In NLP, the perplexity metric is a way to capture the degree of 'uncertainty' a model has in predicting(assigning probabilities to)some text. The lower the perplexity, the higher the probability hence the better the model. Related to [Shannon's entropy](https://en.wikipedia.org/wiki/Entropy_(information_theory))

In [41]:
def get_prob(model, w1, w2):
    assert model["unigram"][w2] != 0, "Out of Vocabulary word!"
    ## FILL CODE
    # Should return the probability of the bigram (w1w2) if it exists
    # Else it return the probility of unigram (w2) multiply by 0.4
    
    prob = model["bigram"][w1][w2]
    
    if prob == 0:
        prob = 0.4 * model["unigram"][w2]
    
    return prob

def perplexity(model, data):
    ## FILL CODE
    # follow the formula in the slides
    # call the function get_prob to get P(w2 | w1)
    T = 0
    log_sum = 0
    
    for sentence in data:
        prev_word = sentence[0]
        for word in sentence[1:]:
            log_sum += np.log(get_prob(model, prev_word, word))
            prev_word = word
        T+= len(sentence)
    perp = -(log_sum/T)
    return perp

In [42]:
# COMPUTE PERPLEXITY ON VALIDATION SET
print("The perplexity is", perplexity(model, valid_data))

The perplexity is 3.238405910059498


In [43]:
def generate(model):
    sentence = ["<s>"]
    ## FILL CODE
    # generate a sentence.
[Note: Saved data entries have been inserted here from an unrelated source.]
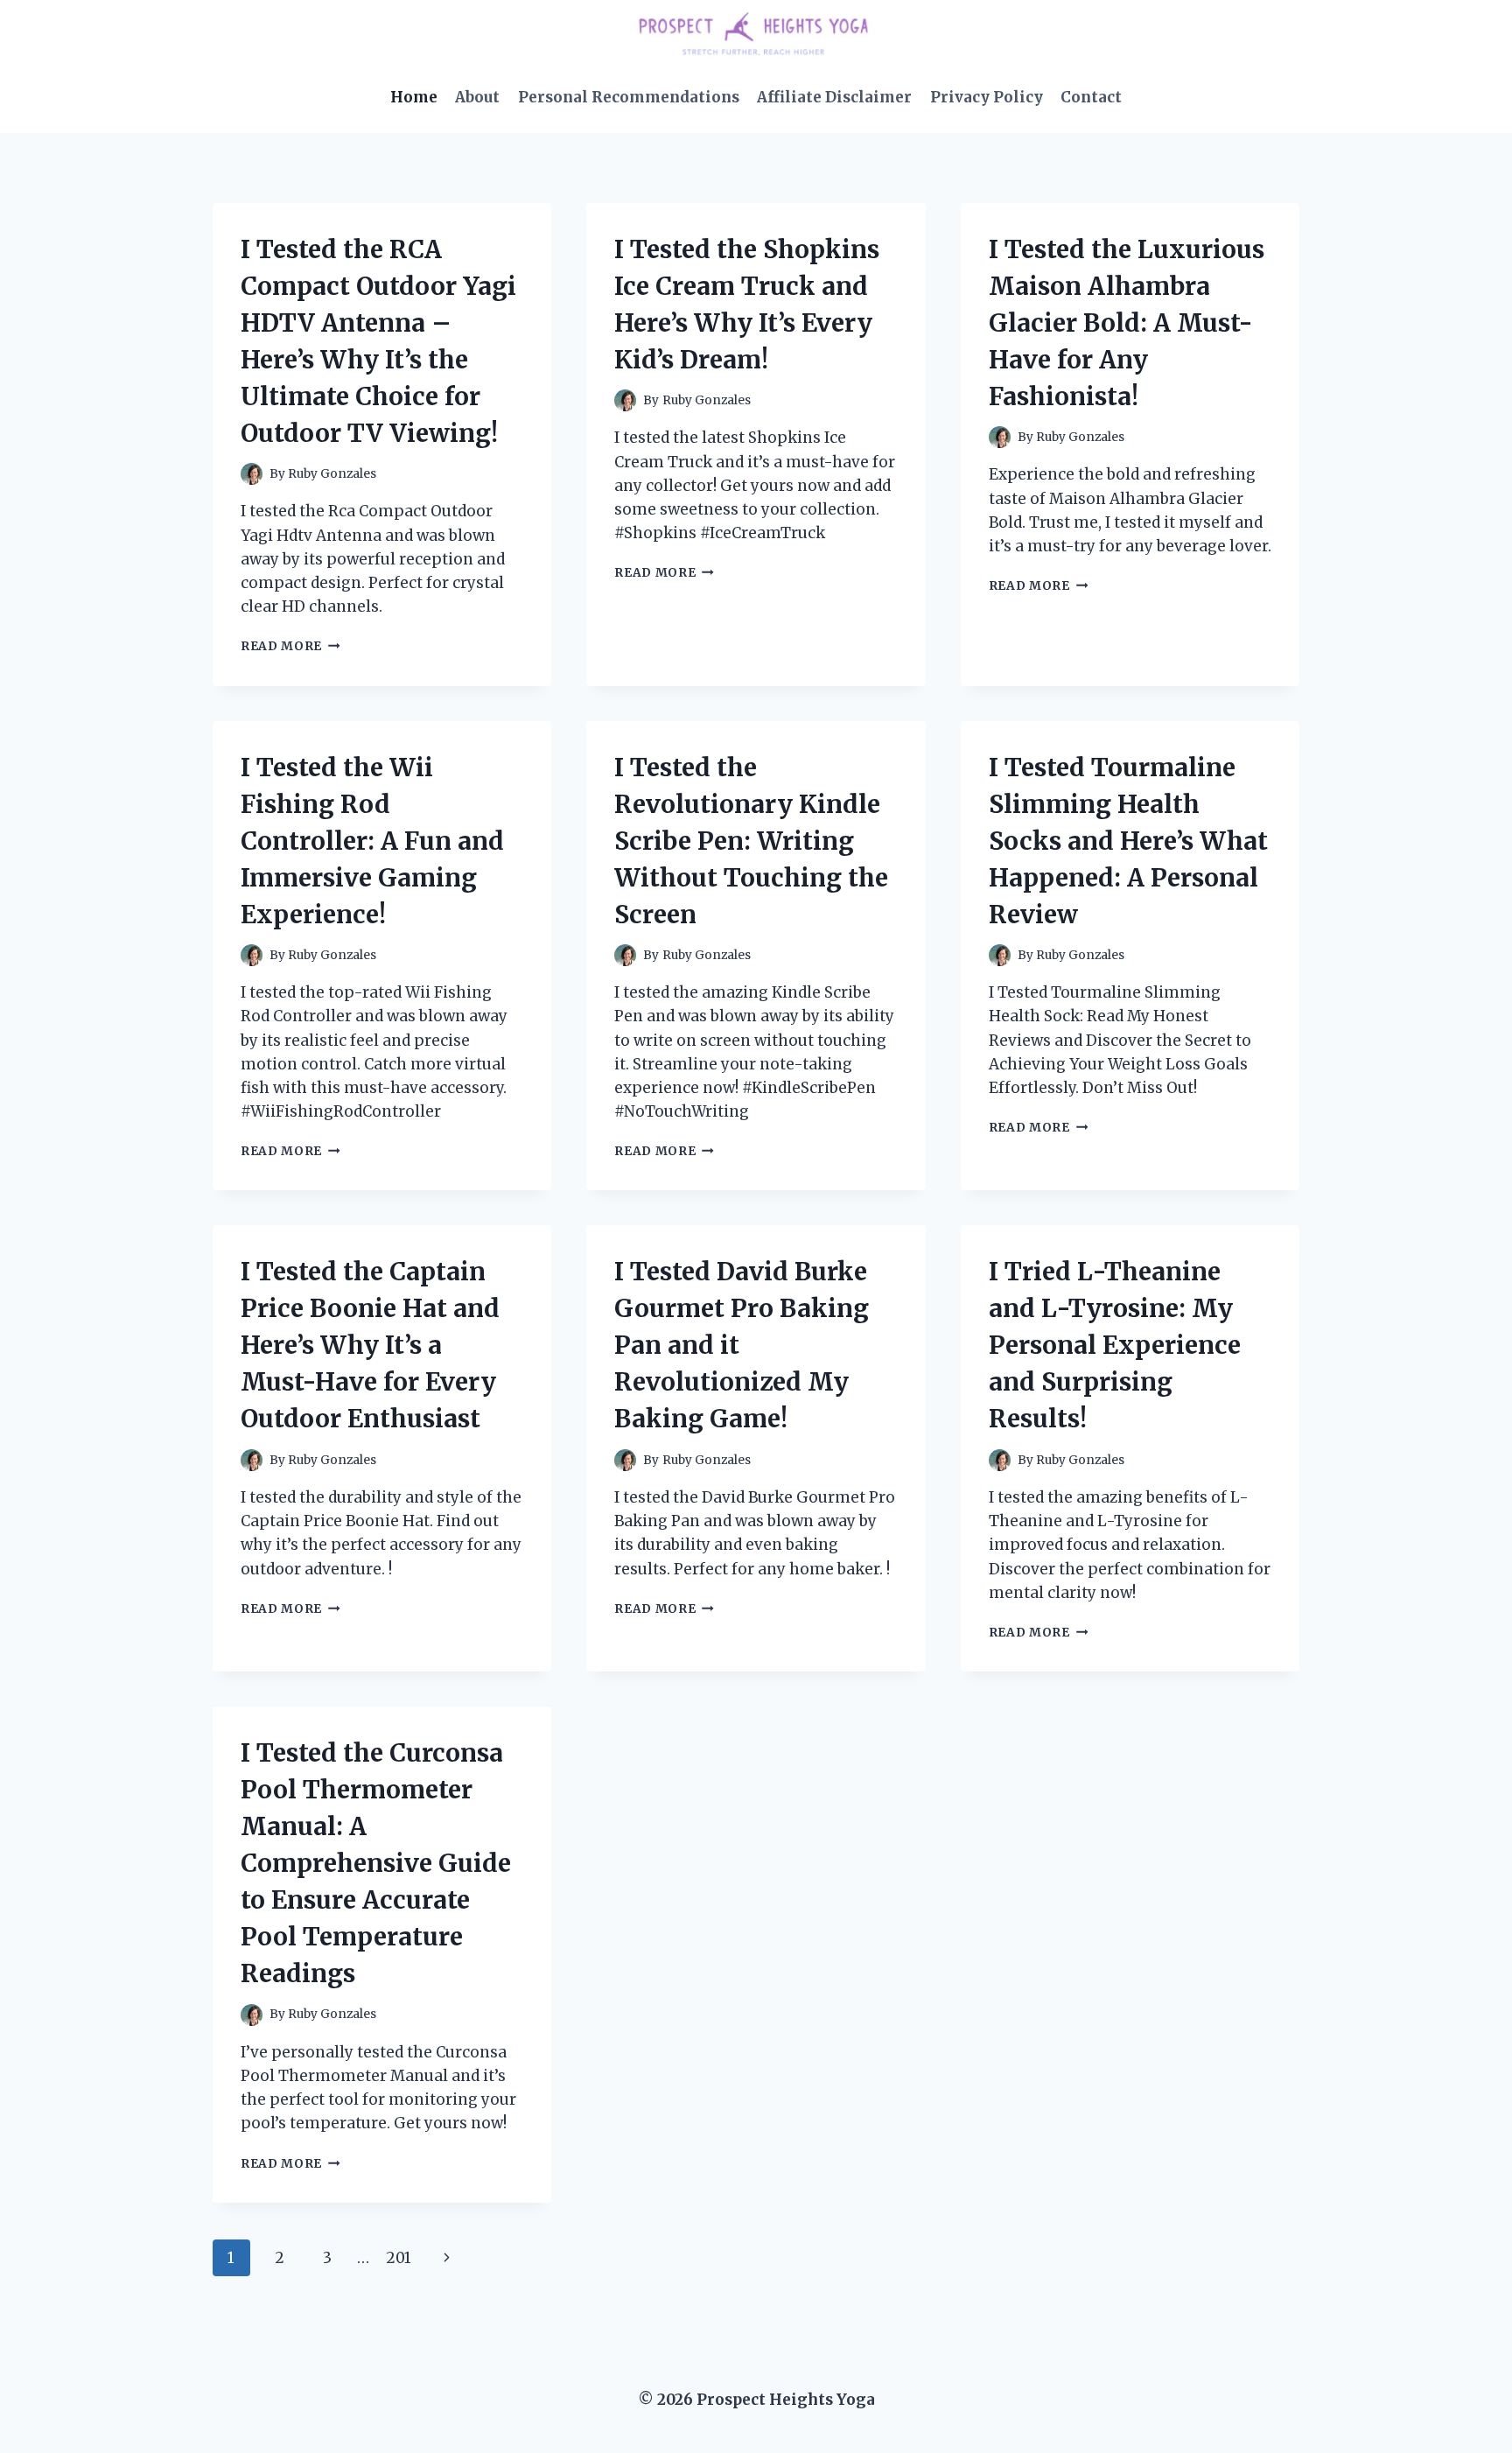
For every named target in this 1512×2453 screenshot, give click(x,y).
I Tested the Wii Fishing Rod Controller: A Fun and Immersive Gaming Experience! (372, 841)
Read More (290, 646)
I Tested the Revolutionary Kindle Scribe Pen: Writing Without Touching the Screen (751, 841)
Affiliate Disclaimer (834, 97)
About (477, 97)
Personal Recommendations (628, 97)
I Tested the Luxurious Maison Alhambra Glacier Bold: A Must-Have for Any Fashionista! (1126, 323)
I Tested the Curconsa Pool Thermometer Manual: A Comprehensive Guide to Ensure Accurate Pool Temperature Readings (376, 1863)
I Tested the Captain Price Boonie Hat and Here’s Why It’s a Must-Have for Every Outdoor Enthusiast (370, 1345)
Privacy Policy (986, 97)
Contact (1091, 97)
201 (398, 2257)
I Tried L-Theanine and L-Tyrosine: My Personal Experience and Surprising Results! (1115, 1345)
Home (414, 97)
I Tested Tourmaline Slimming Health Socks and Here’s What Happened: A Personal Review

A sentence starts with a <s> and ends with a </s>
    # Possiblly a use function is:
    #   np.random.choice(x, 1, p = y)
    # where x is a list of things to sample from
    # and y is a list of probability (of the same length as x)
    p = sentence[0]
    bigram = model["bigram"]
    
    while True:
        p = np.random.choice(list(bigram[p].keys()), 1, p = list(bigram[p].values()))[0]
        sentence.append(p)
        
        if p == "</s>":break
    return sentence

In [44]:
# GENERATE A SENTENCE FROM THE MODEL

print("Generated sentence: ",generate(model))

Generated sentence:  ['<s>', 'tom', 'had', 'no', 'problem', '.', '</s>']